Torah Reading for Week of January 19-25, 2014
Digging a Pit: What Falls In, and What Returns?
by Rabbi Toba August
I love teaching Torah, and experiencing my students’ delight in learning is profoundly rewarding. Over the years I have used various methods of interpretation to make Torah relevant for contemporary learners. This week’s Parsha can be presented to students through rigorous intellectual study.
Following the Ten Commandments, the portion contains 53 seemingly unrelated laws. These “Mishpatim” – civil ordinances, include rulings about Hebrew slaves, goring oxen, taking bribes, ‘eye for an eye’, and much more. Though there seems to be no planned structure, an overarching theme is taking responsibility for your personal actions, caring for others and their animals and creating a safe and just public domain. These laws are pertinent in contemporary times and are the foundation for much of Jewish Halachah – law codes. Students enjoy applying the ancient teachings to present-day situations.
There is however, another approach, using Hasidic interpretations, which takes us away from the actual Peshat – literal and contextual meaning of the text, and help uncover a deeper introspective meaning. According to Rabbi Aryeh Wineman, “Hasidic homilists focus on psychological insight, and the Torah passage is read as an existential observation of human life, emotions, conflicts and growth in spiritual awareness.”[i]
An example of this type of Hasidic teaching is brought down by Rabbi Arthur Green in his latest book, from verses in our Parshah, Mishpatim:
If a person opens a pit, or digs a pit, and does not cover it and an ox . . . falls into it, the owner of the pit must make restitution. He shall return money to the owner, but the dead animal is his. (Exodus 21:33-34)
The 18th century Hasidic text, Noam Elimelech says that ‘opening the pit’ alludes to ‘wellsprings of awe and holiness that can be opened in people’s hearts, by teaching them Torah.’[ii]
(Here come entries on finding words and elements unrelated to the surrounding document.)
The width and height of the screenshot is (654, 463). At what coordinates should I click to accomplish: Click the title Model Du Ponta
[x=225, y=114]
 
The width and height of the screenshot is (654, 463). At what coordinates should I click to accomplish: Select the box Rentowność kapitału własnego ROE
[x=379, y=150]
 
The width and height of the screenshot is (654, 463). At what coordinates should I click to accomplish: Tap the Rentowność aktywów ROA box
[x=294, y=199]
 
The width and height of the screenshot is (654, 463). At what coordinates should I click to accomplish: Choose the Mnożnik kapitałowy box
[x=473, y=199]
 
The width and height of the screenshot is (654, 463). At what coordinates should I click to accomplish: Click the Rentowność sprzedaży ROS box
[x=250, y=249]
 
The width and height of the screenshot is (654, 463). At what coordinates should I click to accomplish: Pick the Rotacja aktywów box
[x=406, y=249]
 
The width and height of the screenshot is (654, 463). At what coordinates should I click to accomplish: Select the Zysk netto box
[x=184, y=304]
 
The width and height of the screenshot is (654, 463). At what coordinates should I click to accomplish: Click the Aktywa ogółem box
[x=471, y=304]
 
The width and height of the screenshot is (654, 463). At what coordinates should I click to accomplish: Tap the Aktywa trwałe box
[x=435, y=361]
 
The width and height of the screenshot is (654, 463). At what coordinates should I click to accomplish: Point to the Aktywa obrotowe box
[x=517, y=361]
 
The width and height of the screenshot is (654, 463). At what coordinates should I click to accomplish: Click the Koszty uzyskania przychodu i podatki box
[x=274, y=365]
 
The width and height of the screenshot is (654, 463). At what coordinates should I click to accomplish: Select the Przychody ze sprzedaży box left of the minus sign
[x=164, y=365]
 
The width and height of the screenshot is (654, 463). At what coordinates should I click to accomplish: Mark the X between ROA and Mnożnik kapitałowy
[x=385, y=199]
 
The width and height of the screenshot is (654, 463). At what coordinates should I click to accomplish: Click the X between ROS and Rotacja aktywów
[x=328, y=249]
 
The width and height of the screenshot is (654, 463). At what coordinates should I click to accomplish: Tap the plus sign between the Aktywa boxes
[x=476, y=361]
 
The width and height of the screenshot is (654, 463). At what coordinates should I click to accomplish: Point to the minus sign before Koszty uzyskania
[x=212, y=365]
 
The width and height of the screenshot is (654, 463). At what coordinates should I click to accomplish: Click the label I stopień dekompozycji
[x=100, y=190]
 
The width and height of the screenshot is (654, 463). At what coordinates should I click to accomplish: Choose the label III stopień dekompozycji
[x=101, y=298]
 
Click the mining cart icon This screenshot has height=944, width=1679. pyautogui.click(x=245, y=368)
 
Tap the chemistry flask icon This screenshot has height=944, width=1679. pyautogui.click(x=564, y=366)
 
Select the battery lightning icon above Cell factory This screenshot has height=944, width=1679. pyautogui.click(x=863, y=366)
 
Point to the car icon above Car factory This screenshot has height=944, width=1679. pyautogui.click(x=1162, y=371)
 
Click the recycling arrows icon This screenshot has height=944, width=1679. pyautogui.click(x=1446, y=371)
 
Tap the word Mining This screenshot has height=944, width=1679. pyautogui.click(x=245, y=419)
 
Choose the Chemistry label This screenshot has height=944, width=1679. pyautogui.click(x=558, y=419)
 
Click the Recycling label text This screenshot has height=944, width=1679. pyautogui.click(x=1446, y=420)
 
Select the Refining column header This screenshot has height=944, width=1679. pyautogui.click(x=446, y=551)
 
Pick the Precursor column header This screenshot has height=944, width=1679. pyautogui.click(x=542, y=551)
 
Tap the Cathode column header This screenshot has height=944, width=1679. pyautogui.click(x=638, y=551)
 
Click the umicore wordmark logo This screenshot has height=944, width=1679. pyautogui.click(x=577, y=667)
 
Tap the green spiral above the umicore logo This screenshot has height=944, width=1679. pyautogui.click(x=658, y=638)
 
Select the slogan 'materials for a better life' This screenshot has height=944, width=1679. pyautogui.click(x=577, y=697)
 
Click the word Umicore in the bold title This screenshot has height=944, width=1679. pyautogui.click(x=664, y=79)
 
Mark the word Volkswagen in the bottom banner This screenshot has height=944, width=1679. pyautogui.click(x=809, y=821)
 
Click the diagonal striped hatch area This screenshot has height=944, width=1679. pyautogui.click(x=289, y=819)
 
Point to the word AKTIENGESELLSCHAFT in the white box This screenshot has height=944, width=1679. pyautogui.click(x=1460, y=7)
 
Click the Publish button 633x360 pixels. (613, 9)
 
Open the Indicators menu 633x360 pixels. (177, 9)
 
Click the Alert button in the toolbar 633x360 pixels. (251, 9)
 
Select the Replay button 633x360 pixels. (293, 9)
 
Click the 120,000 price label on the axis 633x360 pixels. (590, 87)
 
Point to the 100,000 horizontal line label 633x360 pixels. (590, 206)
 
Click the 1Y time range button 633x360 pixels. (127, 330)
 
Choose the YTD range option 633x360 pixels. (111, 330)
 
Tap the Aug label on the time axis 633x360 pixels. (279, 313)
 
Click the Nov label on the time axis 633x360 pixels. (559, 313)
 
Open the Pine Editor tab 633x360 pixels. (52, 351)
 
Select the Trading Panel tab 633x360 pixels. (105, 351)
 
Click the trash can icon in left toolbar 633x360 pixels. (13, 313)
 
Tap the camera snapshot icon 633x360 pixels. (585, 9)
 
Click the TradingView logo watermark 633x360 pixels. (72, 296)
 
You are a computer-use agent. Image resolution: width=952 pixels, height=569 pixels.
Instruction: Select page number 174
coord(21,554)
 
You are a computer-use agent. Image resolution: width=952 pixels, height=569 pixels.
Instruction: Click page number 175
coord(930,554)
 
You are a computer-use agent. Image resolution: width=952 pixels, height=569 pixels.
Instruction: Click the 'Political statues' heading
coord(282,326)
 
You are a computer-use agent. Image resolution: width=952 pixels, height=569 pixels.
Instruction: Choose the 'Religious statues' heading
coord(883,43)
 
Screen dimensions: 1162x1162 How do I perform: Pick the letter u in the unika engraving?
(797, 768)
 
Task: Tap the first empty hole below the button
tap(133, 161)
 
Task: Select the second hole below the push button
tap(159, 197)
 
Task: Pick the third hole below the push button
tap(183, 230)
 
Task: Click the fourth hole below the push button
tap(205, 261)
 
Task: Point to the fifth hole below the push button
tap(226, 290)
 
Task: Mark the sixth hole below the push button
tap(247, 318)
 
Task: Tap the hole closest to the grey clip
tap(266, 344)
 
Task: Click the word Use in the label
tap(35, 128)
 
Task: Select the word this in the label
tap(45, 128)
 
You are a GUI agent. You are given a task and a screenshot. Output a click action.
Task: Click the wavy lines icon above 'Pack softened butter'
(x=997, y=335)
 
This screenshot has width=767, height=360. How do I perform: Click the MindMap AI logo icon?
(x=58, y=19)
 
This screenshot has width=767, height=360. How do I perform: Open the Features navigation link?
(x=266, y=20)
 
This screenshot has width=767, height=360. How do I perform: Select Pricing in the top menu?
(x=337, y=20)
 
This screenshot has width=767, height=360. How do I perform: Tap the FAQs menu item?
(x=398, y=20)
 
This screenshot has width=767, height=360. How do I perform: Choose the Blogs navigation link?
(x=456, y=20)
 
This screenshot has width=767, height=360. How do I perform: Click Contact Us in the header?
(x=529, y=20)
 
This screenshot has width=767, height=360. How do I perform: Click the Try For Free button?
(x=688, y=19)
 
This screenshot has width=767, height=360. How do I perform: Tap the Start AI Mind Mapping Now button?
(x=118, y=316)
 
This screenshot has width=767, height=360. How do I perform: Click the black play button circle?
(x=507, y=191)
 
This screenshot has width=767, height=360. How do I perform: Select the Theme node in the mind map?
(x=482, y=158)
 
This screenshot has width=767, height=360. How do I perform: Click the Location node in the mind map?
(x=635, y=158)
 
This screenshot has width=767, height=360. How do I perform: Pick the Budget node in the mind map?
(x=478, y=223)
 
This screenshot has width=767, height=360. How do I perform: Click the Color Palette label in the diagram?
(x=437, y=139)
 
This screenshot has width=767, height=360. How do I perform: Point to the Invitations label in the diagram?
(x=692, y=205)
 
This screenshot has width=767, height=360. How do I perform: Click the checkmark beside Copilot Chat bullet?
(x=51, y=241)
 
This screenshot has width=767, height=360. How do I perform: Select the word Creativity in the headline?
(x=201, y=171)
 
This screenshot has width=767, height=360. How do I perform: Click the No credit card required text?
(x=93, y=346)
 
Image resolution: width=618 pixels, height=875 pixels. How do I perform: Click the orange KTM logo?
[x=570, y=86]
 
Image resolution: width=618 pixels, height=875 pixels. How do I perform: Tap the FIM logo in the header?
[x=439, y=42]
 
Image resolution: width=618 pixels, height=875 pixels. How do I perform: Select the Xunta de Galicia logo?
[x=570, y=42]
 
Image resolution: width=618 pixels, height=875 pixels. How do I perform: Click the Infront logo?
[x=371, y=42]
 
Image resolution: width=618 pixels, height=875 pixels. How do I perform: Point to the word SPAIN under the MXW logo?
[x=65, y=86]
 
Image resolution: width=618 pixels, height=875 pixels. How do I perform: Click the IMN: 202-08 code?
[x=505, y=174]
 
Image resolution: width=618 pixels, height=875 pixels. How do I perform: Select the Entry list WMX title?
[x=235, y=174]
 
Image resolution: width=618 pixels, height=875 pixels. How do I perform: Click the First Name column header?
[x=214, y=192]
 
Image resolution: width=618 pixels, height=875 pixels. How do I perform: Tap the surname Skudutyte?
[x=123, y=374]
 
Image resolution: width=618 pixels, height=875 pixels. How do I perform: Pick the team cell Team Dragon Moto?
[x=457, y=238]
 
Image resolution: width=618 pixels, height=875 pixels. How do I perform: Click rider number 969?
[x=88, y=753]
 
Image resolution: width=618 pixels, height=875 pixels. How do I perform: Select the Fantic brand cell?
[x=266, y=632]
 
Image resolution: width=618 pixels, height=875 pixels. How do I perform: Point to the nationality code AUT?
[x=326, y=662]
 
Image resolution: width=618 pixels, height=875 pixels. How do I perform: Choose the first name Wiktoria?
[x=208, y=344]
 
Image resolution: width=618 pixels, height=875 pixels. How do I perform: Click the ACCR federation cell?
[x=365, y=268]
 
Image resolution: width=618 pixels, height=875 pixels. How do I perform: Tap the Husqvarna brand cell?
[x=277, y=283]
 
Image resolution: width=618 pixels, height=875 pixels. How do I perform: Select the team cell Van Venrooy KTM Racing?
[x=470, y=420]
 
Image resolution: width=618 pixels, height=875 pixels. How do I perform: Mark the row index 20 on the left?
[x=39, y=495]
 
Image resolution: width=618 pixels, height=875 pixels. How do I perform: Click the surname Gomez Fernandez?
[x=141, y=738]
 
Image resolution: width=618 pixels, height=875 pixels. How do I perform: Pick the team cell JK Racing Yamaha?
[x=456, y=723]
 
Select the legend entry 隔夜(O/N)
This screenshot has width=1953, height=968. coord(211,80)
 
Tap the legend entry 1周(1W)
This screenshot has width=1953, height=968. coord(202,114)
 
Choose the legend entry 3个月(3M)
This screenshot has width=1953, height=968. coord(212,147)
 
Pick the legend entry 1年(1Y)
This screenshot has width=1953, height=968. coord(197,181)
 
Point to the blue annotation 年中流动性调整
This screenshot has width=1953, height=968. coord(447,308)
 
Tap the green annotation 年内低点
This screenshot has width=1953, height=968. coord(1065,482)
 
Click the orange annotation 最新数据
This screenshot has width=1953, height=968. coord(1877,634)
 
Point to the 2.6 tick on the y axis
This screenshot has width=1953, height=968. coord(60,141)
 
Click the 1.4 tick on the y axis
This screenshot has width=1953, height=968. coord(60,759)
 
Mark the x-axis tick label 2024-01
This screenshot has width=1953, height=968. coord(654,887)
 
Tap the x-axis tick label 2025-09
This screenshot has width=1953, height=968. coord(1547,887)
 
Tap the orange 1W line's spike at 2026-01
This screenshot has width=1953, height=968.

“Digging” a pit is like “digging” into people’s spirits, carving out wonder and devotion. These Torah verses about digging pits and falling oxen are saying that when a righteous teacher helps students learn the truths within Torah and come closer to God (by ‘digging’ into their hearts), the instructors will be rewarded. The kindness and good deeds of their students will be returned to them. This is the ‘restitution’ discussed in our verse.
The Hasidic text supports its explanation as it interprets the rabbinic saying: “Mah sh’yozeh min hal’ev, nichnas la’lev – Words that come from the heart enter the heart.” Noam Elimelech explains, “this can mean, the heart that the words came from – those same words enter back into it and increase the holiness within it.”
“Digging a pit” then is an allusion to the art of teaching and influencing others, and ‘making restitution’ becomes the impact the students have on their teacher.
As an instructor, I feel rewarded knowing that I enliven my students’ lives with holy learning, but did not often reflect on how much this process increased my own internal growth. One of the greatest rewards of teaching is the gifts that students offer. The ‘restitution’ the students give a teacher for opening the wellsprings in their hearts, opens up her heart even more! Shabbat Shalom.
[i]“How the Hasidic Masters Read the Torah” by Aryeh Wineman. Conservative Judaism, Fall/Winter 2007-2008
[ii] Rabbi Elimelech of Lizhensk was the scholarly brother of Reb Zusya of Anipoli, best known for his sincerity in devotion and simplicity of life. They were among the earliest Hasidic rebbes (late 18th century).